### Extracted text
A PRIMARYKEY64 index or PRIMARYKEY128 index supports all types of fields.
A PRIMARYKEY index is the primary key of a document. Therefore, you can configure at most one PRIMARYKEY index.
PRIMARYKEY indexes do not support fields that contain null values.
PRIMARYKEY indexes do not allow you to set the file_compress parameter to enable file compression.
The index_name parameter cannot be set to summary.

DATE indexes

Introduction to DATE indexes

A DATE index is created on date and time values and is used to query a time range.

Sample code for configuring a DATE index

"fileds":
[
    {"field_name":"inputtime",     "field_type":"UINT64", "binary_field": false},
    ...
]
...
"indexs":
[
    {
        "index_name": "inputtime",                                        1
        "index_type" : "DATE",                                            2
        "index_fields": "inputtime",                                      3
        "build_granularity": "minute",                                    4
        "file_compress":"simple_compress1"                                5
    },
    ...

### The request
Retype the index configuration text word for word, starting with "A PRIMARYKEY index" and going on through "a time range.". Rely only on the index configuration text for this.

### Information shown

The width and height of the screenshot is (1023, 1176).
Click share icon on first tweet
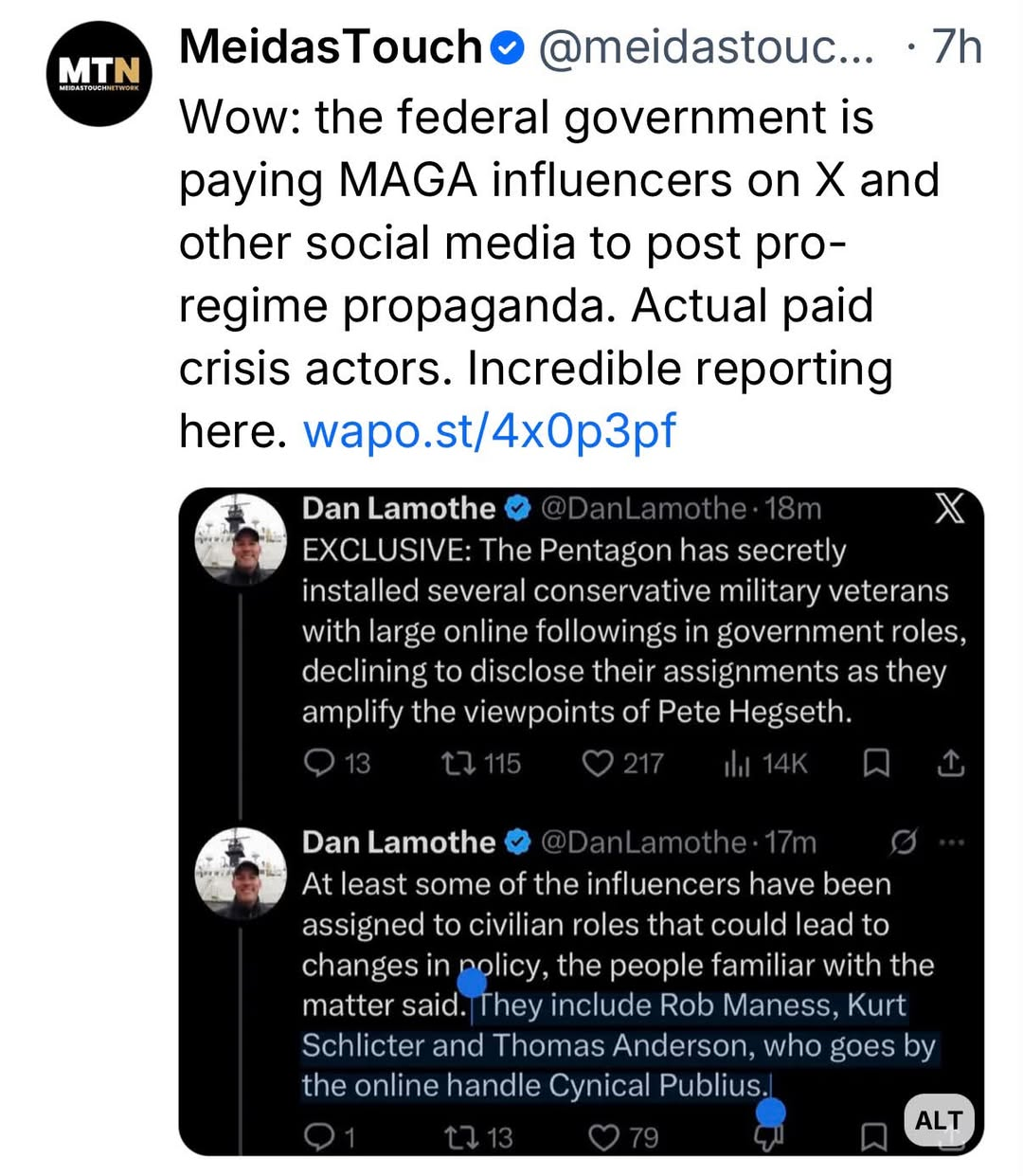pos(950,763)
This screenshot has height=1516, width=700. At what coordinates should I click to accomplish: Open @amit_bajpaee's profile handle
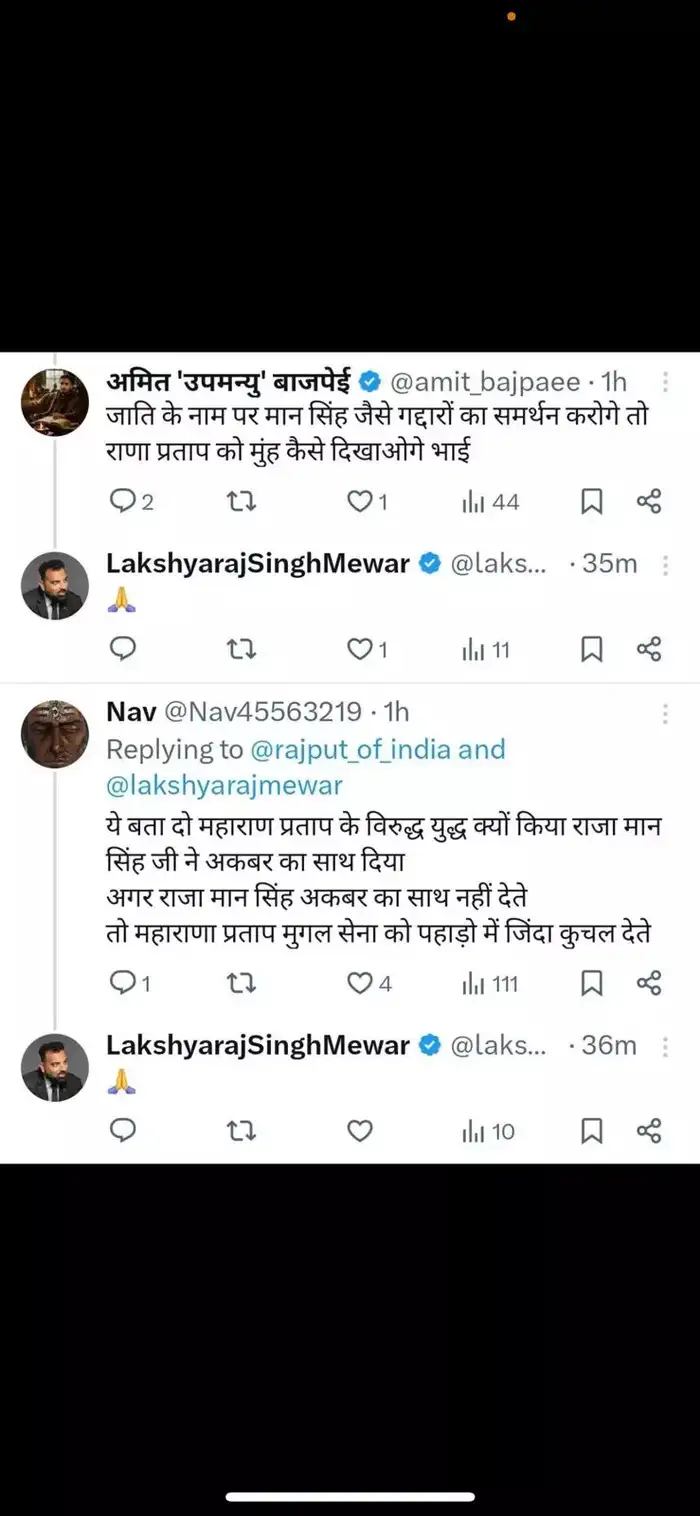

### Result for this exercise
A PRIMARYKEY index is the primary key of a document. Therefore, you can configure at most one PRIMARYKEY index.
PRIMARYKEY indexes do not support fields that contain null values.
PRIMARYKEY indexes do not allow you to set the file_compress parameter to enable file compression.
The index_name parameter cannot be set to summary.

DATE indexes

Introduction to DATE indexes

A DATE index is created on date and time values and is used to query a time range.